I think I have amazingly awesome kids and really do adore them.
Tuesday, February 26, 2019
Monday, February 11, 2019
Passion and Drive
So as you can guess 6 years is a long minute and in that minute my beautiful little babies are now . . . well . . . beautiful big babies (since they will always be my babies no matter how old they are). Grace is 14 and stunning and Ben is 12 and handsome as ever. They bring amazing amounts of joy into my life every day in a million different ways. When they were little it was all about the cute things they said or did and now it is real life accomplishments and still some silliness along the way.
I have seen my son become a budding artist with a creative brain that astounds me with all that it can conjure and create. He plays the saxophone and is generally one of the most thoughtful people I know. On the other side of the coin, he is still Ben . . . always in motion, with an activity on his brain or in his hands. I have seen him turn a cardboard box into a desk, literally swing on his pull up bar into some type of flip, and complete a variety of "life hacks" in his room (can you say bread ties as cord keepers.) He has grown so much, but the crazy little boy that couldn't sit still for one television show still reigns supreme.

▶ [Provided data]

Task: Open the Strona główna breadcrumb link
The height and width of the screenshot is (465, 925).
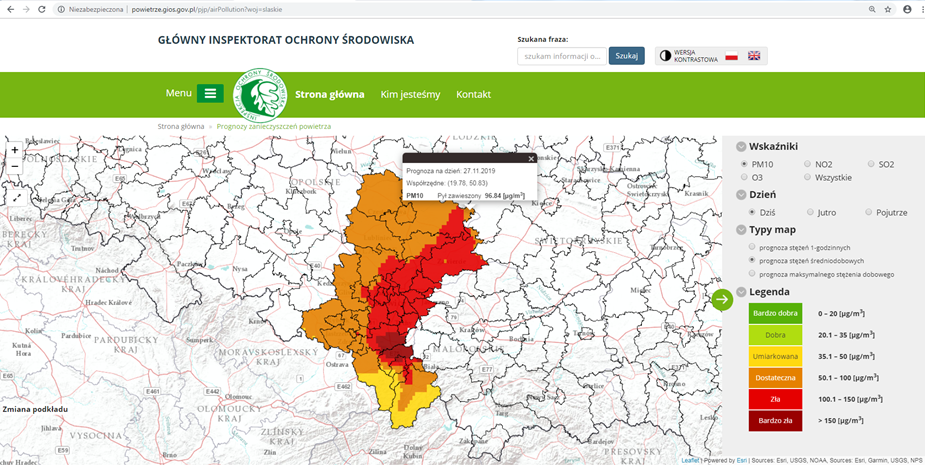Action: click(x=181, y=127)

▶ [Set tasks]
a) Translate this sentence from the blog post about the writer's children into Spanish: "He plays the saxophone and is generally one of the most thoughtful people I know."
b) Resume the blog post about the writer's children, picking up right after its final sentence.

▶ [Per-task answers]
a) Toca el saxofón y es, en general, una de las personas más consideradas que conozco.

b)
Grace has developed the most beautiful voice and has accomplished great feats in choir, from all region to just recently all state here in Georgia. She is dedicated to her music and has even started teaching herself piano. She loves school and her friends and strives for that A in every class (she is her mother's daughter.) She is a social butterfly and shows kindness to others that makes her friends and her family adore her. On the other side of the coin, my little princess still drinks chocolate milk, eats cheese, grapes, and chicken exclusively and still hates all sauces of any kind. She is studious and loves to read and when she is into something she is IN to it. When she was little it was the Disney Princesses, now, its Riverdale. Ask her anything and she can tell you. There isn't a video, interview or post she hasn't seen. She is the ultimate fan.
My babies bring amazing joy to my life and as any proud mom would, I had to take a moment to put down in writing . . for posterity . . . what amazing people they are. They are gifts that God blessed me with and I cherish them so much.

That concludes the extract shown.